L’aspect visuel très soigné du film, en contraste évident avec les mouvements de caméra de plus en plus désordonnés dans l’univers de REC, souligne le décalage entre la banalité du quotidien dans un immeuble bourgeois et les manœuvres malveillantes qui se trament en son sein. La mise en scène y entreprend avec une subtilité fascinante le jeu du chat et de la souris, avec un échange perpétuel des rôles entre le spectateur et le protagoniste, ainsi que ce dernier et ses proies successives, qui n’aurait certainement pas déplu à l’infatigable maître du genre, Alfred Hitchcock.

Vu le 26 octobre 2011, au Club 13, en VO

Note de Tootpadu:

Critique de Mulder

Jaume Balaguero signe avec Malveillance son sixième film, dont deux en tandem avec son comparse Paco Plaza, REC et REC 2, et délègue pour la première fois le scénario à l'un de ses proches Alberto Marini. Ce film marque aussi un tournant dans sa carrière de réalisateur, car il délaisse le cadre de l'horreur pure et dure (La Secte sans nom, Darkness, Fragile) pour nous dépeindre une horreur plus ancrée dans le quotidien. Aucun élément surnaturel ne viendra se confronter au décor unique du film, soit un immeuble cossu de Barcelone. Tel le film Henry Portrait d'un serial killer de John McNaughton, le réalisateur prend le parti de dresser une étude sociologique d'un être diabolique, qui officie en qualité de gardien de cet immeuble. Obsédé par l'une des locataires (Clara / Marta Etura), César (impressionnant Luis Tosar, entrevu précédemment dans Miami Vice Deux flics à Miami) l'espionne et fait tout pour qu’elle puisse ressentir quelque chose pour lui.

Malveillance s'apparente plus à une étude sociologique qu’à un film d'horreur classique. Le réalisateur appuie tout son film sur ce personnage de César, qui prend un plaisir malsain à tourmenter son entourage. La force du film est de rendre l’action crédible et de capter l'attention des spectateurs, malgré un rythme très lent. Autant les précédents films de Jaume Balaguero portaient plus leur attention sur le cadre de l'histoire et sur une évolution croissante de l'horreur, autant Malveillance dresse le portrait d'un sociopathe amoureux de sa voisine. Ce film pourrait donc avoir deux niveaux de lecture, soit celui d'une approche romantique exacerbée d'un homme reclus sur lui-même, soit celui d'un tueur ordinaire, un laissé-pour-compte que la société a poussé à la transgression. Toute la force de ce film provient donc d'un scénario décrivant parfaitement et en profondeur des personnages certes classiques, mais ayant tous une faille plus ou moins profonde.

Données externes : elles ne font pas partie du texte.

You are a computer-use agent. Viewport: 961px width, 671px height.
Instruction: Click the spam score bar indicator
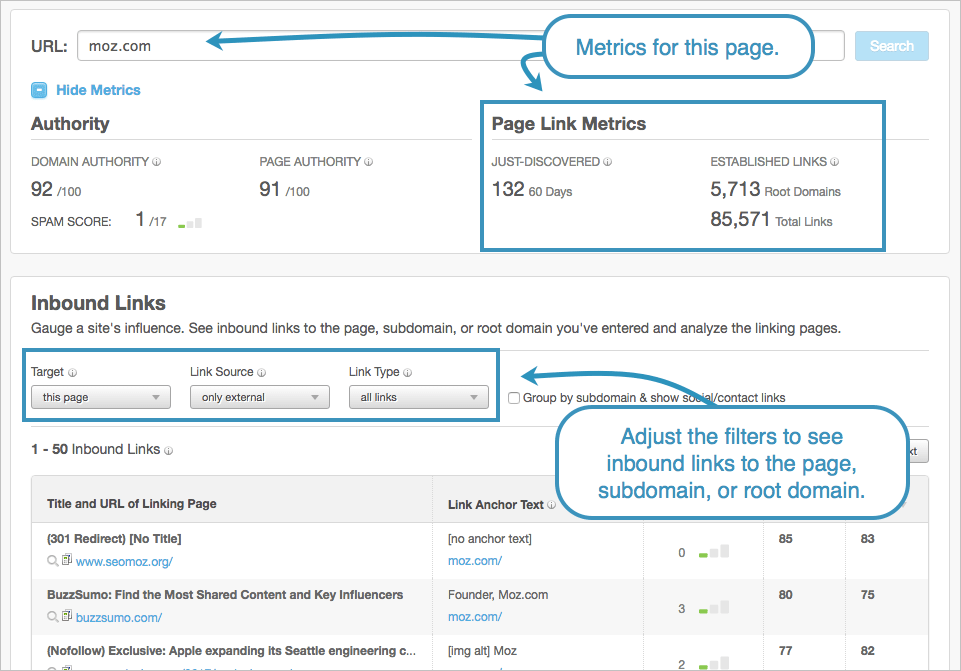pyautogui.click(x=190, y=223)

Jaume Balaguero semble donc plus s’ancrer dans la lignée des thrillers hitchcockiens, que dans celle des films du renouveau hispanique de l'horreur classique. En changeant de style, il montre qu'il est un réalisateur jouissant d'une connaissance cinéphile très large, qui cherche à tenter de nouveaux genre pour que son art puisse s'exprimer librement.

Ce film est certes une œuvre mineure, comparée aux maîtres du genre John Carpenter, George A. Romero, et Joe Dante, mais il montre que le cinéma espagnol est un cinéma original, qui cherche à agrandir ses fondations classiques pour imposer de nouveaux auteurs.